In determining which type of mulch, if any, to apply to your crop, you should take into account the specific conditions in your field. Will your crop benefit from increased soil moisture, or will excessive moisture conditions promote pathogens or reduce plant vigor? Will lower soil temperatures help or harm plant growth and development? Will increased soil temperatures (from use of dark mulch) help or harm plant growth and development? Do you plan to remove the mulch from the field after the growing season, or do you plan to till it into the soil?
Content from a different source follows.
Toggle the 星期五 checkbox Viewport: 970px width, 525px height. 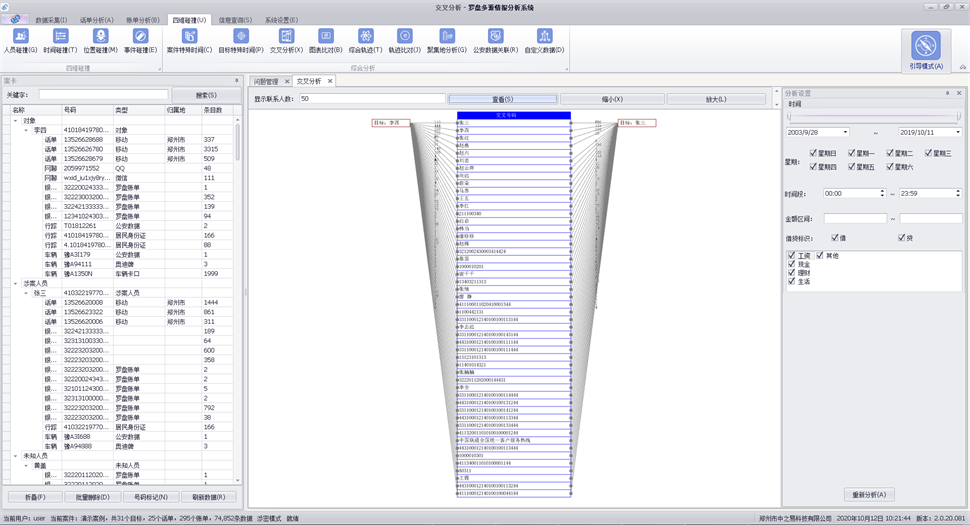point(852,166)
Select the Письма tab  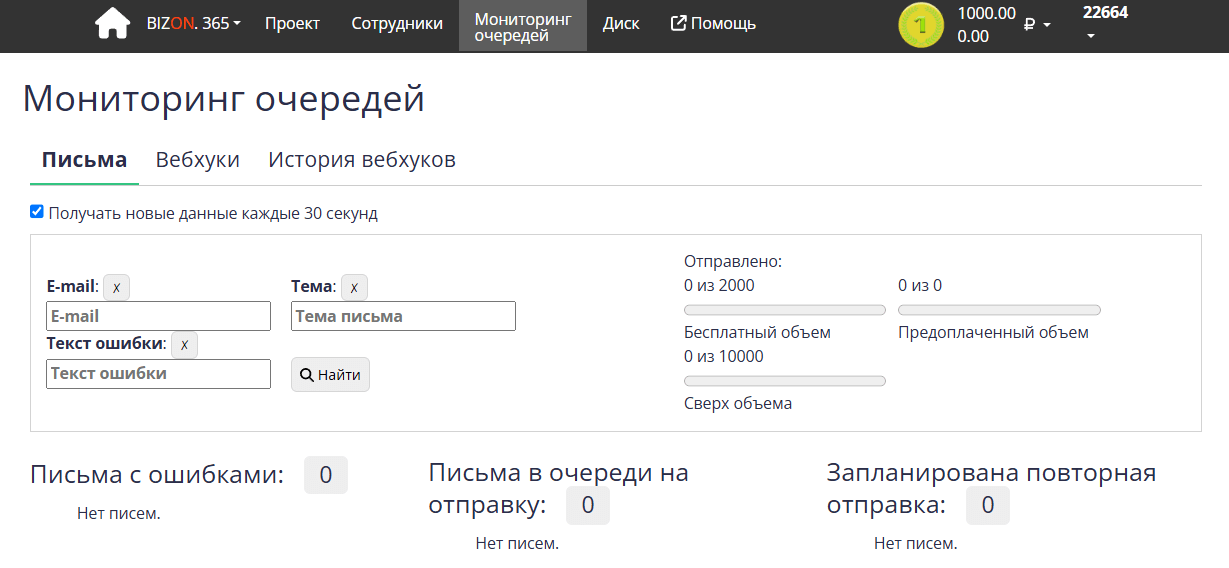84,160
If you incorporate the mulch material into the soil, can you observe and accommodate possible changes in crop nutrient requirements?

References

Brown, K.W., Gordon B. Evans, Jr., and Beth D. Frentrup. 1983. Hazardous Waste Land Treatment. Butterworth Publishers. Boston.

Lu, Ningping, J.H. Edwards, R.H Walker, and J.S. Bannon. 1994. "Newsprint and Nitrogen Source Interaction on Corn Growth and Grain Yield." In: Environmentally Sound Agriculture, Proceedings of the Second Conference, Orlando, FL., April 22-24, 1994. American Society of Agricultural Engineers, St. Joseph, MI.

Selders, Arthur W., Rodney M. Wallbrown, John E. McCutcheon, Michael T. Kubina, and Edsel Redden. 1994. "Recycling Newspaper for Mulching Vegetable and Small Fruit Crops." NABEC Paper No. 94356. Presented at: 1994 Northeast Agr/Bio-Engineering Conference, Guelph, Ontario, Canada, July 24-27, 1994.

Tisdale, Samuel L. and Werner L. Nelson. 1975. Soil Fertility and Fertilizers. Macmillan Publishing Co, Inc., New York.